MATERIAL FOR THE TASK:

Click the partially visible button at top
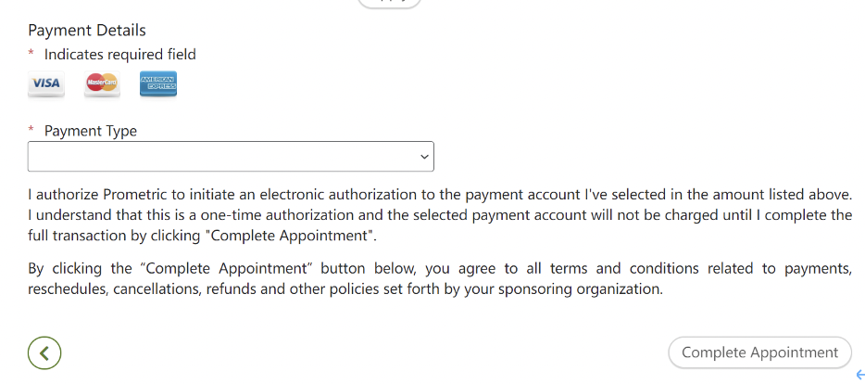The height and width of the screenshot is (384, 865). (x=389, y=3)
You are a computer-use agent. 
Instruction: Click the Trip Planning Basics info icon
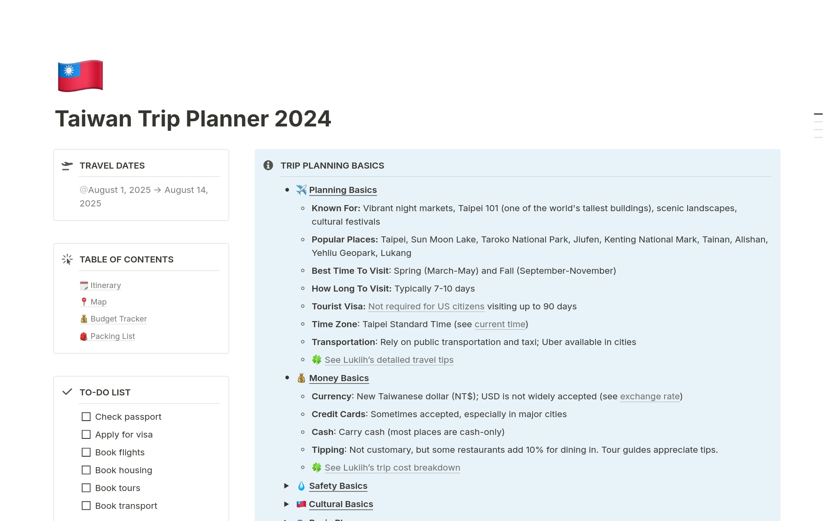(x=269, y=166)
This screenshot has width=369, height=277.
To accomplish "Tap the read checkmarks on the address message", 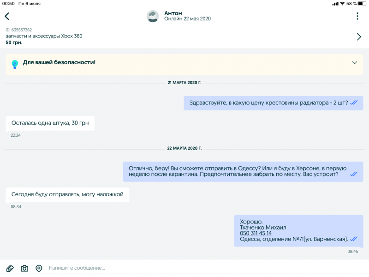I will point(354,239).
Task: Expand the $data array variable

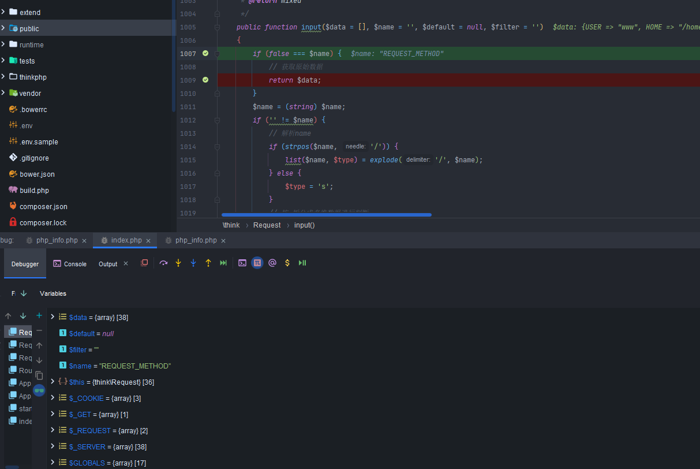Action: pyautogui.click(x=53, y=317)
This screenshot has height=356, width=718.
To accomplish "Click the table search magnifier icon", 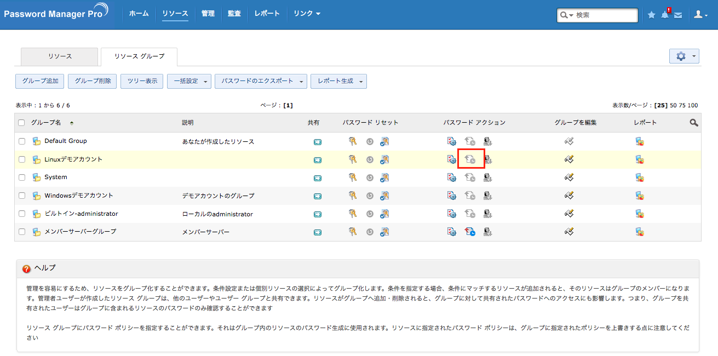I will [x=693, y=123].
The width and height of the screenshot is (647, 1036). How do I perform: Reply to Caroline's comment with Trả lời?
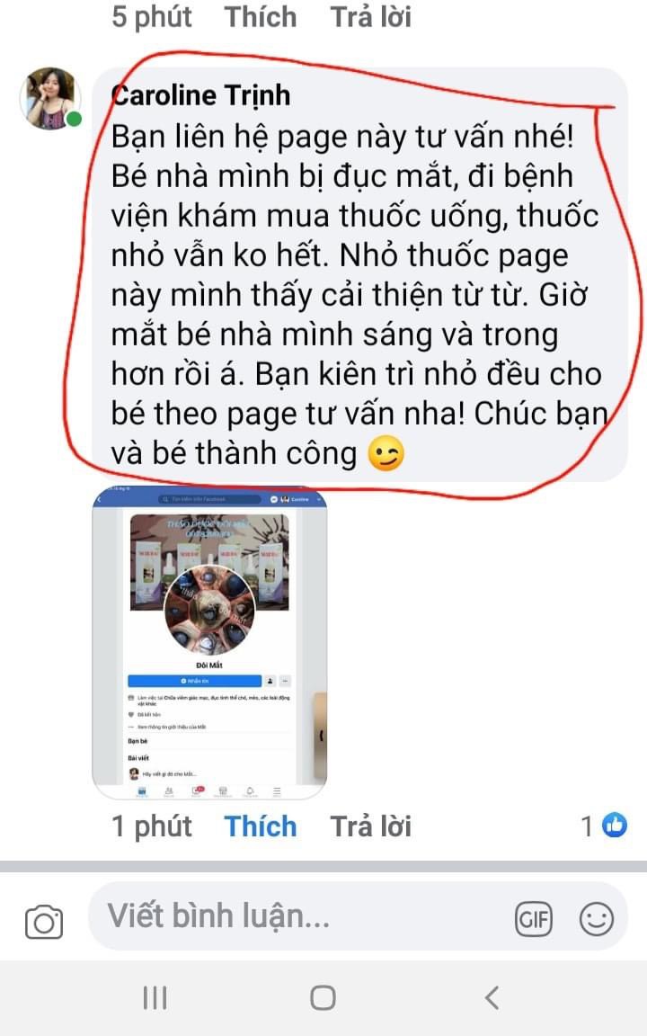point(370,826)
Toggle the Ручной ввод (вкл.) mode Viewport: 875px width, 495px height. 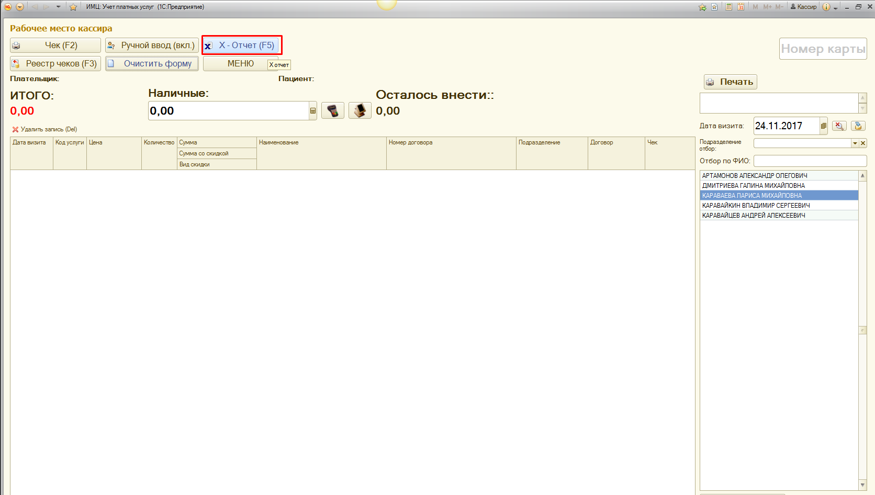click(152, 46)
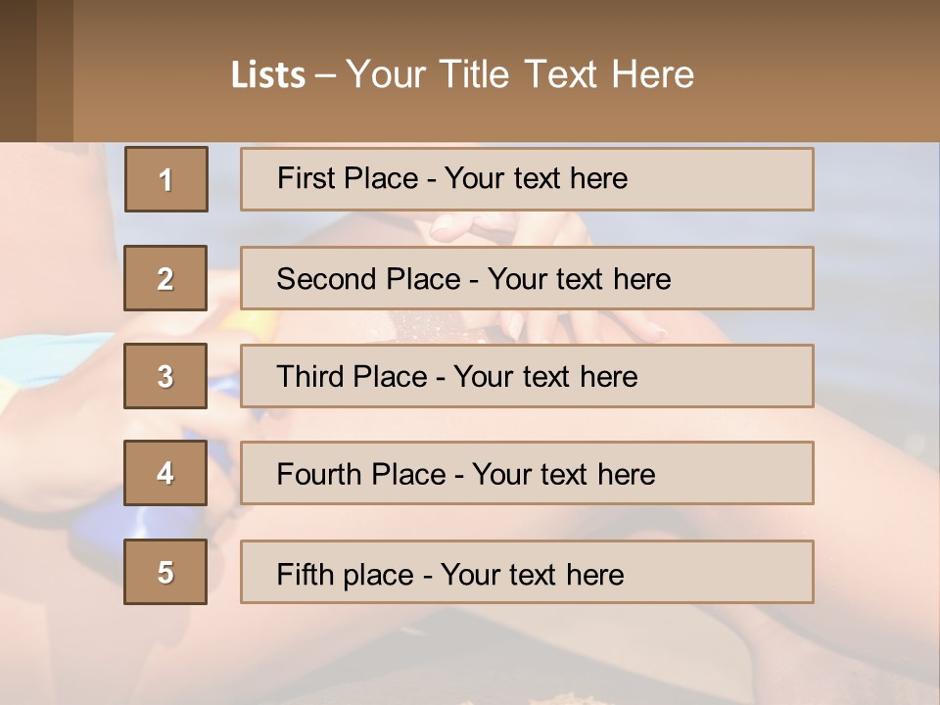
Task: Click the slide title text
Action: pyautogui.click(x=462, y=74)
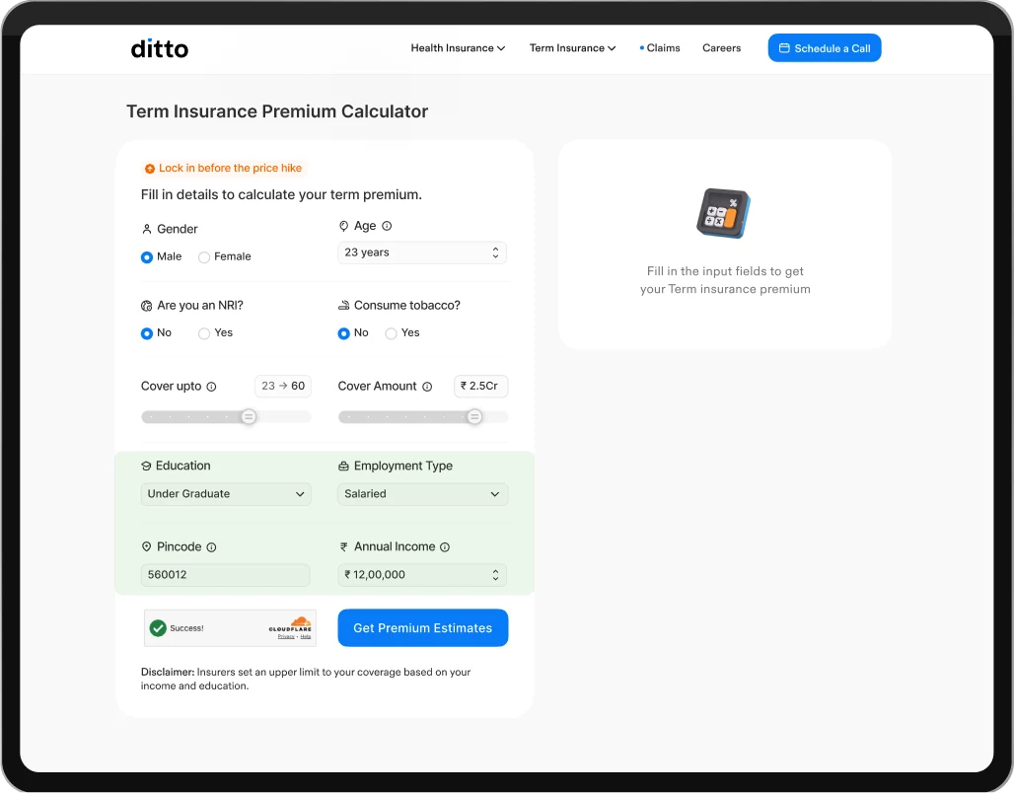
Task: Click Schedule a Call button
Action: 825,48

TASK TO COMPLETE: Your answer should be a single number: how many lines of the listing hold the string "This".

REPLY TO THE EXERCISE: 2